TEXTAUSZUG:
※

Jeder Angler, der was auf sich hält, sollte sich auch an die Regeln halten.
Böses Beispiel: Nehmen wir mal an, in der Formel 1 gäbe es 10'000 Euro Strafe für jemanden, der nen anderen mutwillig abschiesst.....jetzt hat da der Fahrer X in der Saison 10 Fahrer abgeschossen, brav die Strafe bezahlt und wird Weltmeister...was hältst du von so einem Kerl?

Oder nehmen wir mal an, wenn du nen Fisch nicht waidgerecht tötest kostet dich das 50 Cents Strafe....in der Zeit, in dem du den Herzstich machen musst, kannst du ja nur schlecht weiterangeln....schmeist du dann den Fisch auch einfach in nen Eimer und lässt ihn verrecken? Wohl eher nicht, oder?

Und wenn da halt mal einer geschrieben hat, dass man nur mit 2 Ruten angeln darf, dann sollte man sich auch daran halten.
Und ohne Schein zu angeln kommt für mich der Wilderei gleich und sollte aufs äusserste bestraft werden!

Hier in der Schweiz ist es sogar so, dass jeder xxx nen Angelschein lösen und damit gleich ans Wasser kann. (Eine Prüfung gibt's bei uns nur auf freiwilliger Basis)
Und was man da manchmal so sieht:
Letzte Woche sah ich mal so nen "Hobbyangler". Der wollte nen Fisch töten....mit Schlägen auf den RÜCKEN des Tieres!
Ihm habe ja niemand gesagt, wie man das richtig machen muss 
:r 
Daher finde ich es super, dass ihr in Germany ne Prüfung machen müsst. Da weiss man, dass der Angler auch was vom Angeln versteht wenn er ans Wasser geht :m

So, genug der Worte...

※

VORLIEGENDE DATEN:
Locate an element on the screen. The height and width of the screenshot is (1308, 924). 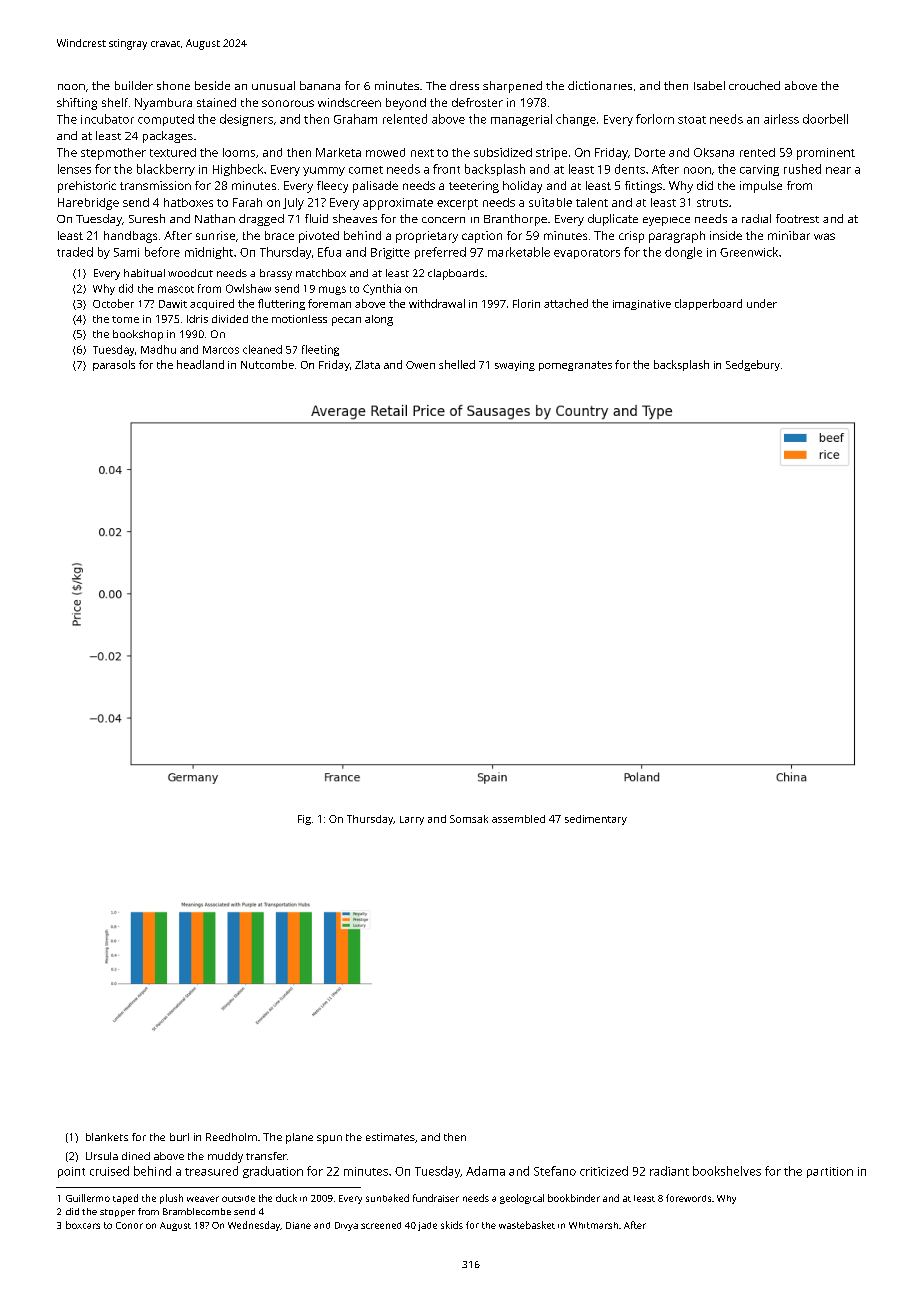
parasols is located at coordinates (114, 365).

※

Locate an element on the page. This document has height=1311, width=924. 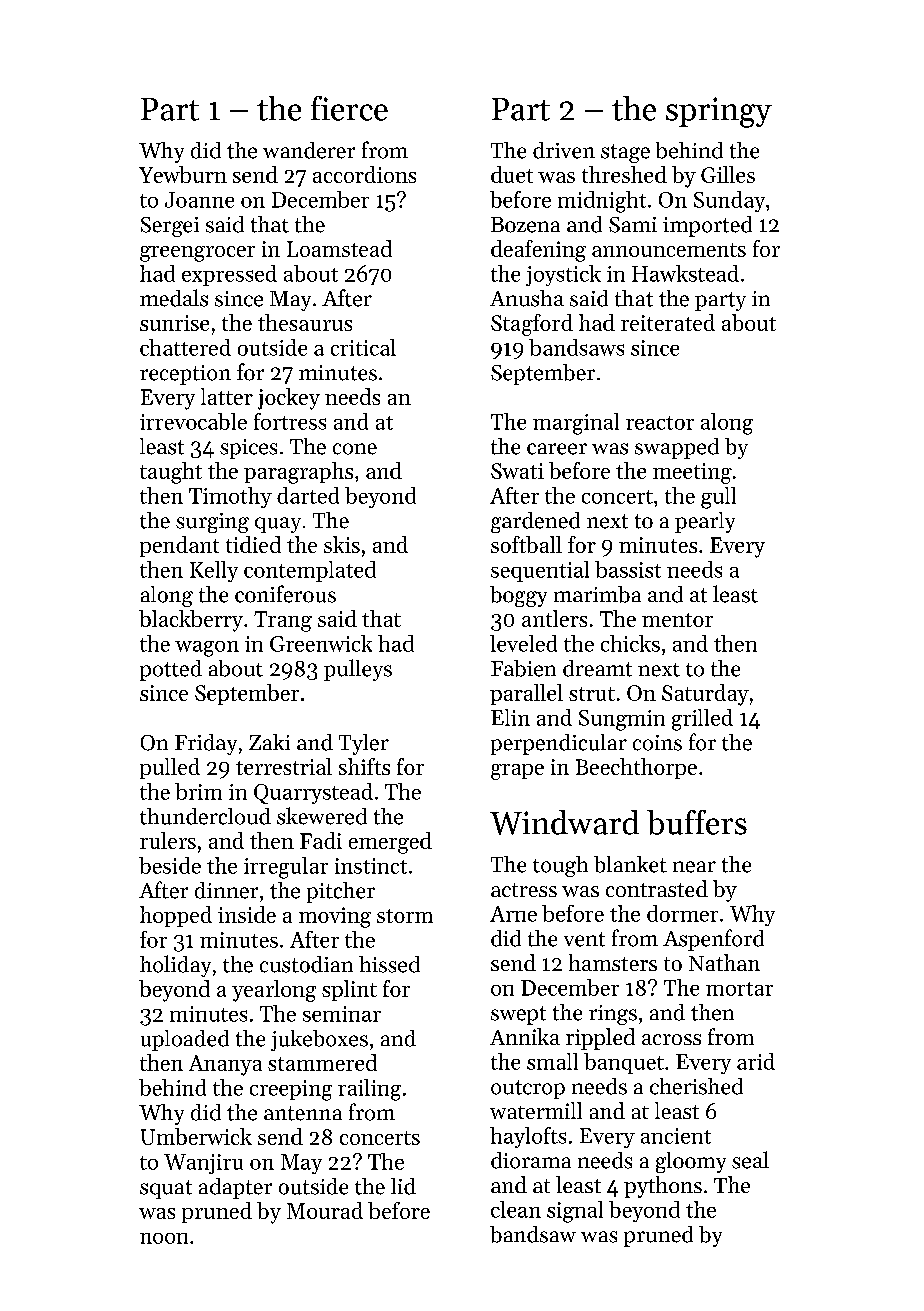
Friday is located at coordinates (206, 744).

※

DIE AUFGABE 1:
Welche Angelregeln nennt der Textauszug, bei deren Missachtung der Verfasser Kritik übt?
DIE AUFGABE 2:
Wie lässt sich der Textauszug in zwei Sätzen zusammenfassen?

RICHTIGE LÖSUNG 1:
- Fische waidgerecht töten (etwa per Herzstich)
- nur mit 2 Ruten angeln
- nicht ohne Schein angeln

RICHTIGE LÖSUNG 2:
Der Verfasser fordert, dass sich Angler an Regeln wie das waidgerechte Töten der Fische und die Begrenzung auf zwei Ruten halten, und stellt Angeln ohne Schein der Wilderei gleich. Weil in der Schweiz jeder ohne Pflichtprüfung einen Angelschein lösen kann und er einen Angler sah, der einen Fisch mit Schlägen auf den Rücken töten wollte, findet er die Prüfungspflicht in Deutschland gut.